Todos nós temos experiência de quanto custa persistir nos esforços ou atitudes que exigem sacrifícios continuados e não trazem compensações imediatas. Não é fácil lutar, manter-se firme no empenho, e ver que tudo demora a realizar-se, a concluir-se, a chegar.

A nossa paciência é testada sempre que temos de aguardar, esperar, voltar, tentar uma e outra vez: desde a interminável espera num consultório dentário até o desgosto do casal de namorados que precisa adiar de novo a data do casamento, porque não têm condições de financiar o apartamento. Com razão diz Hildebrand que “a impaciência se relaciona sempre com o tempo” (Dietrich von Hildebrand, A nossa transformação em Cristo, Aster, Lisboa, 1960, pág. 204).

Mas todo aquele que quiser conseguir alguma coisa de real valor na vida, não terá outro remédio senão armar-se de paciência e esperar. Demora-se, necessariamente, a ser um profissional experiente; demora-se a amadurecer por dentro até corrigir pelo menos alguns dos defeitos pessoais; demora-se a suavizar arestas no casamento e, aos poucos, ir-se ajustando à base de mútuos perdões e sorridentes renúncias; demora-se a criar um bom ambiente familiar; demora a vida inteira a autêntica formação dos filhos.

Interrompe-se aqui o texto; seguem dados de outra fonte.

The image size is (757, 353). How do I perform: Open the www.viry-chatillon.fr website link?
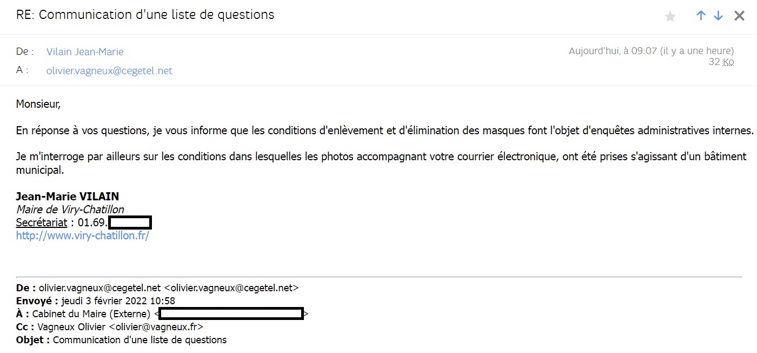tap(82, 237)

“Aprendi a esperar – dizia São Josemaria Escrivá –; não é pouca ciência”. Mas é importante termos muito presente que esse “esperar” não significa “aguardar” passivamente. Consiste, como estamos vendo, em persistir fiel e confiadamente no cumprimento da nossa missão, do nosso dever – do dever religioso, moral, familiar, profissional… –, durante todo o tempo que for preciso, com aquela convicção que animava Santa Teresa: “A paciência tudo alcança”.

A essa paciente espera se refere o Apóstolo São Tiago, quando nos põe diante dos olhos a imagem do lavrador: Tende, pois, paciência, meus irmãos […]. Vede o lavrador: ele aguarda o precioso fruto da terra e tem paciência até receber a chuva do outono e a da primavera. Tende também vós paciência e fortalecei os vossos corações (Ti 5, 7-8).

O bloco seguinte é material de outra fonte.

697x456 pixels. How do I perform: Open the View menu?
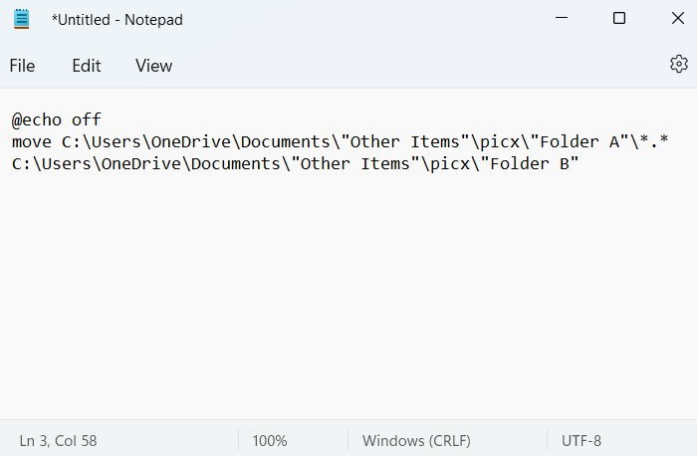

Não é verdade que estas palavras nos lembram muitas coisas pessoais? Os frutos dourados da vida só se conseguem com uma luta constante, unida a uma paciência fiel. Mas quanto custa seguir o conselho do Apóstolo! Muitas vezes já fomos como aquela criança a quem a mãe tinha oferecido uma planta que, com o tempo, iria dar flores. “Mas, quando os botões surgiram, não sabíamos esperar que abrissem. Colaborávamos no seu desabrochar triturando-as, separando talvez as pétalas, para que a floração fosse mais rápida. Nódoas escuras apareciam então, e as flores estiolavam, murchavam…”(Romano Guardini, O Deus vivo, Aster, Lisboa, s/d, pág. 71).

Quantas coisas, na vida, não murcham por cansaços impacientes que nos levam a desistir! Na vida familiar, os exemplos são gritantes. Talvez hoje seja mais necessário do que nunca recordar aos casais que a felicidade que procuram, sem saber bem como achá-la, nunca a conseguirão como fruto do egoísmo defendido de qualquer incômodo, mas como fruto do amor fielmente paciente, do amor cristão. E da mesma coisa deveriam lembrar-se todos os que começaram alguma vez, movidos por um alegre impulso da graça, a esforçar-se decididamente por viver o ideal e as virtudes cristãs. A maior ameaça contra esse bom propósito, mais do que nas fraquezas e nas reincidências no erro, encontra-se no cansaço, na sensação de que “não adianta continuar”, ou de que “custa demais conseguir”, ou seja, na falta de paciência para ir avançando aos poucos, à força de começar e recomeçar.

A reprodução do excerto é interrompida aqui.